(Text Opens)
Gunaraj added that the task force was working with the Tzu-Chi Foundation Malaysia which would collect recyclable waste.He also appealed to NGOs offering free food and drinks to use biodegradable packaging instead of plastic, polystyrene and other non-recyclable materials.
“We commend these organisations for taking the initiative to provide free food and drinks to the devotees, but most do not use recyclable or biodegradable containers.
“It has also resulted in food wastage and mountains of rubbish dumped indiscriminately,” he said.
In 2014, MPS issued a directive that polystyrene cups and containers as well as other non-recyclable materials were prohibited at Batu Caves.
This move was in line with encouraging devotees and visitors to be more environmentally conscious.
Going in line with the go-green initiative, Kuala Lumpur Arul Nilayam (KLAN) will be doing its part by distributing free drinks in biodegradable cups.
The NGO, which has been distributing free vegetarian nasi lemak to devotees for the past 10 years, will for the first time serve drinks in cups made from corn fibre.
Secretariat member A. Nanthakumar said some 9,000 of the biodegradable cups were being sponsored by volunteers.
“Since 2014, we have switched from using polystyrene to brown paper.
“We cannot afford to use biodegradable packaging as they are significantly more expensive.
“Although we are targeting to distribute about 30,000 food packages, we cannot do the same for the drinks,” he said.
Nanthakumar hoped more sponsors or companies would donate biodegradable packaging.“We are completely funded by sponsors and we do not make any profit,” he said.
KLAN is also calling for volunteers to help serve free food and drinks to devotees during Thaipusam at Batu Caves from 8am tomorrow to 8pm on Saturday.
One group that is taking a proactive effort in managing rubbish disposal at Batu Caves this year is led by film director JK Wicky.
Wicky, who has directed a public service announcement video aimed at spreading awareness on littering during Thaipusam, hosted a volunteer drive to carry out the clean-up last year.
Videos and photos of volunteers armed with just rubbish bags cleaning up the mess went viral and motivated him to extend the initiative nationwide.
(Text Closes)
(Extracted entries Opens)
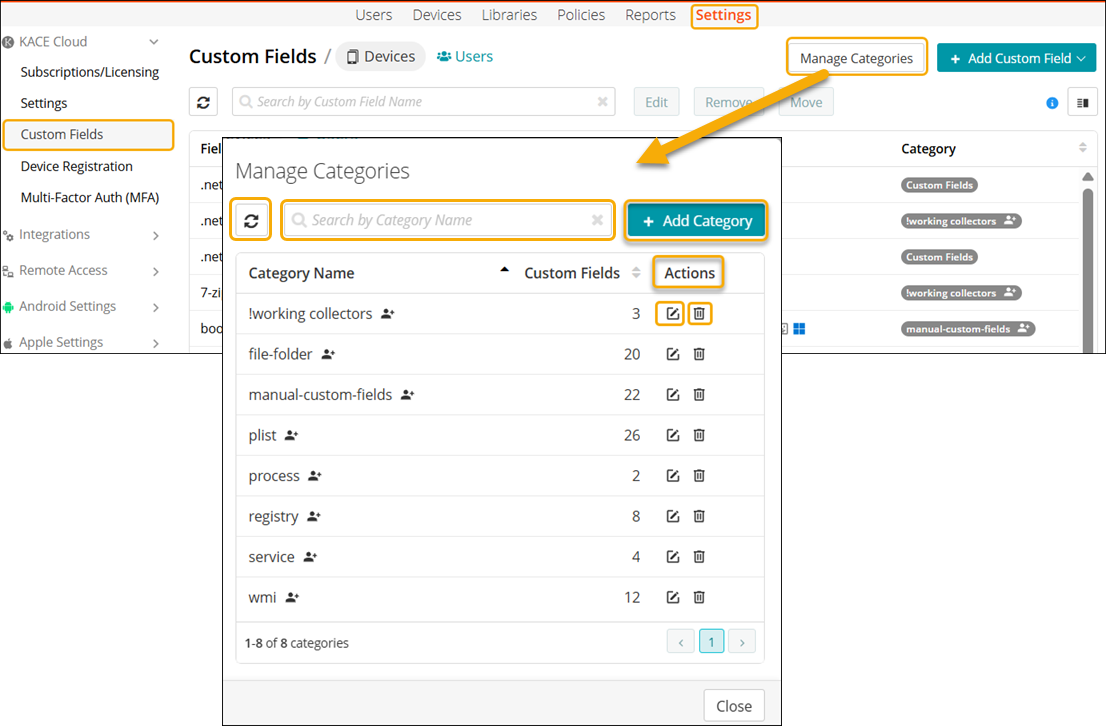Delete the file-folder category via trash icon
1106x726 pixels.
tap(699, 354)
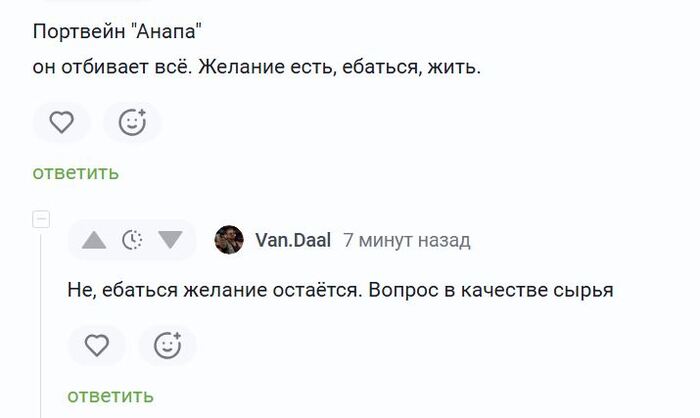Click the heart under Van.Daal's reply

(96, 345)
(Extracted entries Closes)
__Assignment A__:
According to the Thaipusam waste article, what are the cups that KLAN will use to serve drinks for the first time made from?
__Assignment B__:
Write the next part of the Thaipusam waste article, picking up after its last sentence.

__Written response A__:
Corn fibre.

__Written response B__:
His #CleanThaipusam campaign this year, which is supported by Digi, has some 200 volunteers who will be stationed at Batu Caves temple as well as Kallumalai Arulmigu Subramaniyar Temple in Ipoh and the Arulmigu Sri Bala Thandayuthapani Kovil in Penang.
“When we did this last year, the before and after photos of the clean-up made quite an impact and this motivated us to do it again this year.
“Most devotees blame the authorities or temple management for not managing the rubbish well.
“But we should not only rely on the authorities and instead learn to be responsible ourselves,” he said.
Wicky added that the amount of waste continued to increase at a higher rate each year and it would be impossible for MPS alone to handle it.
He said many of the stalls selling food and drinks usually do not provide bins.
“They should at least place rubbish bags near their stalls, which they can then tie up to be picked up later,” he said.
Wicky also encouraged devotees shaving their head to donate their tresses instead of disposing them.
“Their hair can be used to make wigs for cancer patients instead of throwing them into the river.
“We have a booth at Batu Caves and we have volunteers who can collect the hair on their behalf.
“There are some dos and don’ts on our Facebook page (@cleanthaipusam),” he added.
MPS Corporate Communications Department deputy director Ahmad Fauzi Ishak said this year’s Thaipusam clean-up efforts would involve 90 workers over a 24-hour period.
“They will work in three shifts and the rubbish will be collected twice a day.
“Roll-on-roll-off bins will be placed at 10 locations with 240-litre mobile rubbish bins placed at 50 locations,” he said.